13 KiB
Federator.ai Operator
Federator.ai helps enterprises optimize cloud resources, maximize application performance, and save significant cost without excessive over-provisioning or under-provisioning of resources, meeting the service-level requirements of their applications.
Enterprises often lack understanding of the resources needed to support their applications. This leads to either excessive over-provisioning or under-provisioning of resources (CPU, memory, storage). Using machine learning, Federator.ai determines the optimal cloud resources needed to support any workload on Kubernetes and helps users find the best-cost instances from cloud providers for their applications.
Multi-layer workload prediction
Using machine learning and math-based algorithms, Federator.ai predicts containerized application and cluster node resource usage as the basis for resource recommendations at application level as well as at cluster node level.

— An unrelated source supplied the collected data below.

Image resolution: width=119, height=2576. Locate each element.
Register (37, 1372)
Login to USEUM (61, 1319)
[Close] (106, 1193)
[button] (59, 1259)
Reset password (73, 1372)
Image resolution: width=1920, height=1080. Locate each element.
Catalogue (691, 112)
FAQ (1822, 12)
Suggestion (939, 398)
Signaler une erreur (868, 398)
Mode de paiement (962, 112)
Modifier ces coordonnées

Federator.ai supports prediction for both physical/virtual CPUs and memories.
Auto-scaling via resource recommendation
Federator.ai utilizes the predicted resource usage to recommend the right number and size of pods for applications. Integrated with Datadog's WPA, applications are automatically scaled to meet the predicted resource usage.
Application-aware recommendation execution
Optimizing the resource usage and performance goals, Federator.ai uses application specific metrics for workload prediction and pod capacity estimation to auto-scale the right number of pods for best performance without overprovisioning.
Multi-cloud Cost Analysis
With resource usage prediction, Federator.ai analyzes potential cost of a cluster on different public cloud providers. It also recommend appropriate cluster nodes and instance types based on resource usage.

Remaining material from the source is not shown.